Dietary administration of δ- and γ-tocopherol inhibits tumorigenesis in the animal model of estrogen receptor-positive, but not HER-2 breast cancer

in Sciences Citation Index(SCI), 科學引文索引資料庫(SCI)
標題Dietary administration of δ- and γ-tocopherol inhibits tumorigenesis in the animal model of estrogen receptor-positive, but not HER-2 breast cancer
出版類型SCI(Sciences Citation Index)
出版年度2012
AuthorsAmanda K. Smolarek, 阿曼達斯莫拉雷克, Jae Young So 蘇在永, Brenda Burgess 布蘭達伯吉斯, Ah-Ng Tony Kong 龔托尼, Kenneth R. Reuhl 肯尼斯魯爾, Yong Lin 林永, Weichung Joe Shih 施為中, Guangxun Li 李光勳, Mao-Jung Lee 李茂榮, Yu-Kuo Chen 陳與國, Chung S. Yang 楊中樞, & Nanjoo Suh 徐南珠
開始頁1310
頁數10
出版日期2012 / 11
其他編號0000
中文摘要

Tocopherol, a member of the vitamin E family, consists of four forms designated as α, β, γ, and δ. Several large cancer prevention studies with α-tocopherol have reported no beneficial results, but recent laboratory studies have suggested that δ- and γ-tocopherol may be more effective. In two different animal models of breast cancer, the chemopreventive activities of individual tocopherols were assessed using diets containing 0.3% of tocopherol (α-, δ-, or γ-) or 0.3% of a γ-tocopherol rich mixture (γ-TmT). Although administration of tocopherols did not prevent human epidermal growth factor receptor 2 (HER2/neu)-driven tumorigenesis, δ- and γ-tocopherols inhibited hormone-dependent mammary tumorigenesis in N-methyl-N-nitrosourea (NMU)-treated female Sprague-Dawley rats.
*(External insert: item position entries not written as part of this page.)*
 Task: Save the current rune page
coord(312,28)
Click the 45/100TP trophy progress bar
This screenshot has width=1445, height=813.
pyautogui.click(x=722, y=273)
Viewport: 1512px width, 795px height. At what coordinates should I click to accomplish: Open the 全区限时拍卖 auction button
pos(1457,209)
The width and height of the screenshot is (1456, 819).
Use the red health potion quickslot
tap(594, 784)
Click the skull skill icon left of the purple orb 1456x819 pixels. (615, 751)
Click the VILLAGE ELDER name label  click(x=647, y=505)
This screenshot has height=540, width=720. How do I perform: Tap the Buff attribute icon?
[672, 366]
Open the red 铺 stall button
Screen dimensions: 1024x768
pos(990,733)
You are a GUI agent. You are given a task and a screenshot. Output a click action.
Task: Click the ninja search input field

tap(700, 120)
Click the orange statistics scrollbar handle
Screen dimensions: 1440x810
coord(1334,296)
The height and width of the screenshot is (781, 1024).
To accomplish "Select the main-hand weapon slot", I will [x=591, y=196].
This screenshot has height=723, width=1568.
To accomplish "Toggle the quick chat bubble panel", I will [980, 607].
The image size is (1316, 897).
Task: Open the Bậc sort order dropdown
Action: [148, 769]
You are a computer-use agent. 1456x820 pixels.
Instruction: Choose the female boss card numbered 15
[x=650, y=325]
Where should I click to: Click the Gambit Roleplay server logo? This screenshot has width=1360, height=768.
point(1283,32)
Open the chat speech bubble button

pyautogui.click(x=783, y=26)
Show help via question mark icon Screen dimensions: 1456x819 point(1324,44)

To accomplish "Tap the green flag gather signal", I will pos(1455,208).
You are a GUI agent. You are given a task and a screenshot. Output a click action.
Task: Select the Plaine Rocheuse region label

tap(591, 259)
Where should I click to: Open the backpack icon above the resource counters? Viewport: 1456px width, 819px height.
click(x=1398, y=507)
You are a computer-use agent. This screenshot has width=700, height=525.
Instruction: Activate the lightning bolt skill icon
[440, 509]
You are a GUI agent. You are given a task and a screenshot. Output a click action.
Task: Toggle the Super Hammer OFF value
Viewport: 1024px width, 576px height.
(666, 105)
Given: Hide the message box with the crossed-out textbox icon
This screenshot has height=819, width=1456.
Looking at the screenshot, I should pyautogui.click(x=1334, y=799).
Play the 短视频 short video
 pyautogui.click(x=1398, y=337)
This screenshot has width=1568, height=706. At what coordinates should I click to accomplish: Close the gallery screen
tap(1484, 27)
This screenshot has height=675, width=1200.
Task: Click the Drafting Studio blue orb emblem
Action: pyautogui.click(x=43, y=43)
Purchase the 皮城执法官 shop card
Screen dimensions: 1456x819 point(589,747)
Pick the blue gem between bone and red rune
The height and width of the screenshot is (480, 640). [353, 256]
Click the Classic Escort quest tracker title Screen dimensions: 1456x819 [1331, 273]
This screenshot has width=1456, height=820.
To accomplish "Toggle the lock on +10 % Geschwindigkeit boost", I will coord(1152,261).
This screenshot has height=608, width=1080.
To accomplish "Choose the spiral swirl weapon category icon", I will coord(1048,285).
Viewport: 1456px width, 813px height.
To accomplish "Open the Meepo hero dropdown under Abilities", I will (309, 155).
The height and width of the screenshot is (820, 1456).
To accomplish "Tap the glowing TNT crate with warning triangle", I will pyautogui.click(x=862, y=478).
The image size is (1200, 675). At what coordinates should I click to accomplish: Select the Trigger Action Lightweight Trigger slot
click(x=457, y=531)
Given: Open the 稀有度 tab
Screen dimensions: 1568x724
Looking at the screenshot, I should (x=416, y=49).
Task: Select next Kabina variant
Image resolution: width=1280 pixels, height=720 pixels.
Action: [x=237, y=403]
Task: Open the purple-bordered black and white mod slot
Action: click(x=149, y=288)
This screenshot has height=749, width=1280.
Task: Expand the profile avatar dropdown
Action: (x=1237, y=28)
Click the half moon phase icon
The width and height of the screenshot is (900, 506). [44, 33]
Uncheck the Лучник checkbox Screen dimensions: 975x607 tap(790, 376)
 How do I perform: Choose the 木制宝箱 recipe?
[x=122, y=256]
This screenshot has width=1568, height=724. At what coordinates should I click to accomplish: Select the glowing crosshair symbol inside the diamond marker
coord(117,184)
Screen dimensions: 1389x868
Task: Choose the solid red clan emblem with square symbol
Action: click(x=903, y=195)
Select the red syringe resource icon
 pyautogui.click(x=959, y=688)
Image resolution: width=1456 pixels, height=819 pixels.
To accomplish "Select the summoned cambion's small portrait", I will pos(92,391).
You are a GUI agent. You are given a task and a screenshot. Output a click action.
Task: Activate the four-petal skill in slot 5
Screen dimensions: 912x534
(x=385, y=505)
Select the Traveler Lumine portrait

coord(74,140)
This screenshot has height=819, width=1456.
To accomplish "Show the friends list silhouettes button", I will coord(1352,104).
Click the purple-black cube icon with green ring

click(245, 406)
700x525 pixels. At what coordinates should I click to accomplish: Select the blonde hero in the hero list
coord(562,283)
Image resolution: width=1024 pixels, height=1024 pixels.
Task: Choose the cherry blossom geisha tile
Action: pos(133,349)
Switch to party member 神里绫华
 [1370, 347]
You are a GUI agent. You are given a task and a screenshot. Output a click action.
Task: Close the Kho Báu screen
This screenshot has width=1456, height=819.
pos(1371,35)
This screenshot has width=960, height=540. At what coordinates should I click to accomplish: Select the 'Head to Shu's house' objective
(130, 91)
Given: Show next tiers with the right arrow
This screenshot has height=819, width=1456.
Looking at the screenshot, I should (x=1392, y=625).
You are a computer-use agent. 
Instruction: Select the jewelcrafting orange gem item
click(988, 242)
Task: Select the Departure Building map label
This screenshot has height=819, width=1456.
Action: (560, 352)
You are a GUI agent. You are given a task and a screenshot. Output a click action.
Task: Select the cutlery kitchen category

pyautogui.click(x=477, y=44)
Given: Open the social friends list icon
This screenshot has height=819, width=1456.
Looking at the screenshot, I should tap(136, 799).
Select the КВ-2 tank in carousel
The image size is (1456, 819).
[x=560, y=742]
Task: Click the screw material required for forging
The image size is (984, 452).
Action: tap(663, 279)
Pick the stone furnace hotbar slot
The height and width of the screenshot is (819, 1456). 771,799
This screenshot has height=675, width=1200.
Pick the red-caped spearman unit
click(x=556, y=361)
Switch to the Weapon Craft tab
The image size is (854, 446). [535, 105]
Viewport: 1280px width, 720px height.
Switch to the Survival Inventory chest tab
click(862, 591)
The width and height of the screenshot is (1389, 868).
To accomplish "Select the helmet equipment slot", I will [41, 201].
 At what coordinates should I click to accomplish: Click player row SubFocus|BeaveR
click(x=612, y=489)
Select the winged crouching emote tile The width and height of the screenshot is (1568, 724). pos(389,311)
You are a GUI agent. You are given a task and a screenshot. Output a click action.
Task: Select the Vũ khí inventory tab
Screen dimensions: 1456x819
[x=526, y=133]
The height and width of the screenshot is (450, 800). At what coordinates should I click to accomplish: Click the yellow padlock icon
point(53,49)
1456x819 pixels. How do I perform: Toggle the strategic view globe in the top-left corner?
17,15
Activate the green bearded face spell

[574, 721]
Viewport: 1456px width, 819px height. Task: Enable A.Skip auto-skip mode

NMU-treated rats showed an average tumor burden of 10.6 ± 0.8 g in the control group at 11 weeks, whereas dietary administration of δ- and γ-tocopherols significantly decreased tumor burden to 7.2 ± 0.8 g (P < 0.01) and 7.1 ± 0.7 g (P < 0.01), respectively. Tumor multiplicity was also reduced in δ- and γ-tocopherol treatment groups by 42% (P < 0.001) and 32% (P < 0.01), respectively. In contrast, α-tocopherol did not decrease tumor burden or multiplicity. In mammary tumors, the protein levels of proapoptotic markers (BAX, cleaved caspase-9, cleaved caspase-3, cleaved PARP) were increased, whereas antiapoptotic markers (Bcl-2, XIAP) were inhibited by δ-tocopherol, γ-tocopherol, and γ-TmT. Furthermore, markers of cell proliferation (PCNA, PKCα), survival (PPAR-γ, PTEN, phospho-Akt), and cell cycle (p53, p21) were affected by δ- and γ-tocopherols. Both δ- and γ-tocopherols, but not α-tocopherol, seem to be promising agents for the prevention of hormone-dependent breast cancer.